Make SLM Tasks Use Infinite Timeout for Master Requests #72085

original-brownbear · 2021-04-22T12:23:25Z

No point in failing SLM tasks on slow masters. Using 30s timeouts
likely leads to many needless SLM task failures when master is busy
temporarily which is less than ideal especially when snapshot
or retention task frequencies are low.

No point in failing SLM tasks on slow masters. Using 30s timeouts likely leads to many needless slm run failures when master is busy temporarily which is less than ideal especially when snapshot or retention task frequencies are low.

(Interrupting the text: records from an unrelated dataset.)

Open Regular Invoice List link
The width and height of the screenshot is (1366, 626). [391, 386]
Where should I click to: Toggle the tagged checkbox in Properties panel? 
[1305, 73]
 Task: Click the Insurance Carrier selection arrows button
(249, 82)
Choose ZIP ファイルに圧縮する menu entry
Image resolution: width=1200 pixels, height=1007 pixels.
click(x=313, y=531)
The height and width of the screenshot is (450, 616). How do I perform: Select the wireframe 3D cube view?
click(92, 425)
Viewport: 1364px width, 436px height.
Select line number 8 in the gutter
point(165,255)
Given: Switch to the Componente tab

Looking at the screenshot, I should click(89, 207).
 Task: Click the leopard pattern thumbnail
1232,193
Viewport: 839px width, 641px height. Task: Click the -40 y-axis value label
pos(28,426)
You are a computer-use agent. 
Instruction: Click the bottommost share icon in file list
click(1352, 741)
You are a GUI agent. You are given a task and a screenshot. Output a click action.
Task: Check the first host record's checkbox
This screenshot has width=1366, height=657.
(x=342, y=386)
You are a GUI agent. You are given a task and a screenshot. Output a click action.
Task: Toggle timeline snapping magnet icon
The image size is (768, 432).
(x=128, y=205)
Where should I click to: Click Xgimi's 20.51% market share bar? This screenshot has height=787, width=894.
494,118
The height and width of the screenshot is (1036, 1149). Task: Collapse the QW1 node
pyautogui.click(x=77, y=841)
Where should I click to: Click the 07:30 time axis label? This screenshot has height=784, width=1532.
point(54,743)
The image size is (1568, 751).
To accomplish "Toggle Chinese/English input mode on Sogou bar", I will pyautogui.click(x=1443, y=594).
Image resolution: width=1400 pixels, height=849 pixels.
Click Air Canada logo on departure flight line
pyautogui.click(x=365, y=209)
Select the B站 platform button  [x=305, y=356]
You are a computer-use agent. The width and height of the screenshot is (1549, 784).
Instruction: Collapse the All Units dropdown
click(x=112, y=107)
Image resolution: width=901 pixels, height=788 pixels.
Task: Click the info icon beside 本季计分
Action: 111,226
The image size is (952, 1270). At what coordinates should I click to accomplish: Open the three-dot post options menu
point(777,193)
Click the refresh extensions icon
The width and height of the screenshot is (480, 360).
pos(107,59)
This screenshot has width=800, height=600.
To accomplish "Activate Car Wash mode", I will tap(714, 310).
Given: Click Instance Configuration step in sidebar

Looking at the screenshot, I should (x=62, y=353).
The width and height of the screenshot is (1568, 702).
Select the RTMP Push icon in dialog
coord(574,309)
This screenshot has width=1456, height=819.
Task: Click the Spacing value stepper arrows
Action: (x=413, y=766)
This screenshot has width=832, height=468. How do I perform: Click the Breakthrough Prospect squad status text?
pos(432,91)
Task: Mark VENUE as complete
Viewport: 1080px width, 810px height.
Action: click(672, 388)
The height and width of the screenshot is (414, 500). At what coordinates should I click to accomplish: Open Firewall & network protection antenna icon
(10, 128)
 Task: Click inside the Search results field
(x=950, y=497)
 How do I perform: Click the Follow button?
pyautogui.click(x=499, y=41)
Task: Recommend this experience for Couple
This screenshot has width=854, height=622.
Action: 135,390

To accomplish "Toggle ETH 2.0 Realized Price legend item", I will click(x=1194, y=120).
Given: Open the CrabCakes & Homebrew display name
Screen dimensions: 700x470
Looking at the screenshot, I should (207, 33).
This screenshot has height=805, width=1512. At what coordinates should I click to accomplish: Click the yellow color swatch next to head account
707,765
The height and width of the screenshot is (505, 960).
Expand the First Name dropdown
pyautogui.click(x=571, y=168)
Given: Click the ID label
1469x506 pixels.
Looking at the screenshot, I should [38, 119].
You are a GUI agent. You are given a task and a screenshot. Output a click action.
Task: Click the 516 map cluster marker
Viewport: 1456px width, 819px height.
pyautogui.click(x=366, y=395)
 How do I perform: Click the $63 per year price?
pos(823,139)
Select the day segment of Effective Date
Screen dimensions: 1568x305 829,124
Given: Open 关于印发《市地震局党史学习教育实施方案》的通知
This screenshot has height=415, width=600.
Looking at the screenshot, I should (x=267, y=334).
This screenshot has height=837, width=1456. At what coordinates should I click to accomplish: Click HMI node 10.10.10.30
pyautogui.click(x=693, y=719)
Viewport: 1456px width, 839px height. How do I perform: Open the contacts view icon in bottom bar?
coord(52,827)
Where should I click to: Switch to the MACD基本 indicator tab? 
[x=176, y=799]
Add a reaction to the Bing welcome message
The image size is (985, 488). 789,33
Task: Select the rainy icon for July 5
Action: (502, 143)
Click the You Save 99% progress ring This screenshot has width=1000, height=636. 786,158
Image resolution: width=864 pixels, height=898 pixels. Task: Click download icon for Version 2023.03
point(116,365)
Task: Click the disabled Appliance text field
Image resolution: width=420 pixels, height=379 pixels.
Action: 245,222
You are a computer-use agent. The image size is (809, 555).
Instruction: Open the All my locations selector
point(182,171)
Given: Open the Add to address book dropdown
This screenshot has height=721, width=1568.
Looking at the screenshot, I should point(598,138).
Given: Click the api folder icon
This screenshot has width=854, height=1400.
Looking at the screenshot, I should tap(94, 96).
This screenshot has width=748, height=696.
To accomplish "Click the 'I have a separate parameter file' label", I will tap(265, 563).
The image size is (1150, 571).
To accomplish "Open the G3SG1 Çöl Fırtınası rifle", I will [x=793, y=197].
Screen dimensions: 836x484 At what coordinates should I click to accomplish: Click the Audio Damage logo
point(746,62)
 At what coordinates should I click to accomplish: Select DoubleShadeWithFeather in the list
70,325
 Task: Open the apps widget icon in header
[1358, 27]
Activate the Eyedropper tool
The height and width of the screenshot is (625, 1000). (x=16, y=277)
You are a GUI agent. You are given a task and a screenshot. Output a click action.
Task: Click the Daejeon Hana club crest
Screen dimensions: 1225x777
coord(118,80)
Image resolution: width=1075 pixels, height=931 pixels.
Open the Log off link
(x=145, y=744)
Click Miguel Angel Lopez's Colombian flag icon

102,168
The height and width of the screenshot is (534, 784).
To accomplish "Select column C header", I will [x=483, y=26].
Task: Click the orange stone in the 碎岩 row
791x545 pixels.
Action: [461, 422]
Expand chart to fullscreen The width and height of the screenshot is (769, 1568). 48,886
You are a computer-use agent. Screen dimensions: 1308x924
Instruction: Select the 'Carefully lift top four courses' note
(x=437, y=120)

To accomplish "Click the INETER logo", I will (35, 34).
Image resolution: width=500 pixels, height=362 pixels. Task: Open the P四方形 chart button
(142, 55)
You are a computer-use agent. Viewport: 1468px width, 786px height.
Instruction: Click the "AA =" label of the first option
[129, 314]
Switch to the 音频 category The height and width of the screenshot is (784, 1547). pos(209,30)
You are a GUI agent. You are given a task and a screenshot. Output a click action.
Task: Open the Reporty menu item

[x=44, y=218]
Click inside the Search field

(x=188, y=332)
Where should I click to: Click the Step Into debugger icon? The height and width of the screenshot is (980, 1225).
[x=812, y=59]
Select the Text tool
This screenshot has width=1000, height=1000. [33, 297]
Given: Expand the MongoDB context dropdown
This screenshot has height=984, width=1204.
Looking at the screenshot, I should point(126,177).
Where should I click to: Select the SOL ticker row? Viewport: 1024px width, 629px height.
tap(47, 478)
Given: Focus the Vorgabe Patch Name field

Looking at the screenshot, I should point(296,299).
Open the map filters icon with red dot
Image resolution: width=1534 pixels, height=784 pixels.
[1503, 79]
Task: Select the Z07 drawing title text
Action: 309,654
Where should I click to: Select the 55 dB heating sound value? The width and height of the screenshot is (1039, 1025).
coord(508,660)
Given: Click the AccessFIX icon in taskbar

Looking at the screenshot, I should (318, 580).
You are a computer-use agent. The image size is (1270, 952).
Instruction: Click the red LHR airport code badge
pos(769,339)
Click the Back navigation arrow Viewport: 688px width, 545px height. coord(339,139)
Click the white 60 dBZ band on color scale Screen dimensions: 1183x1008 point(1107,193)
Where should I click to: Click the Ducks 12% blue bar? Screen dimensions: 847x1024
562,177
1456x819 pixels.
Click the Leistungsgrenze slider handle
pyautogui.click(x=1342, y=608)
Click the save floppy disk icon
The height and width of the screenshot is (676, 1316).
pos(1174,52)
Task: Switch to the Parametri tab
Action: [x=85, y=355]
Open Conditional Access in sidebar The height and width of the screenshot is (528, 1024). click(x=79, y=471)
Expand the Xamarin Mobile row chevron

elasticmachine · 2021-04-22T12:23:28Z

Pinging @elastic/es-core-features (Team:Core/Features)

DaveCTurner

LGTM

x-pack/plugin/ilm/src/main/java/org/elasticsearch/xpack/slm/SnapshotRetentionTask.java

…slm-tasks

original-brownbear · 2021-04-22T15:27:30Z

Thanks David!

No point in failing SLM tasks on slow masters. Using 30s timeouts likely leads to many needless slm run failures when master is busy temporarily which is less than ideal especially when snapshot or retention task frequencies are low.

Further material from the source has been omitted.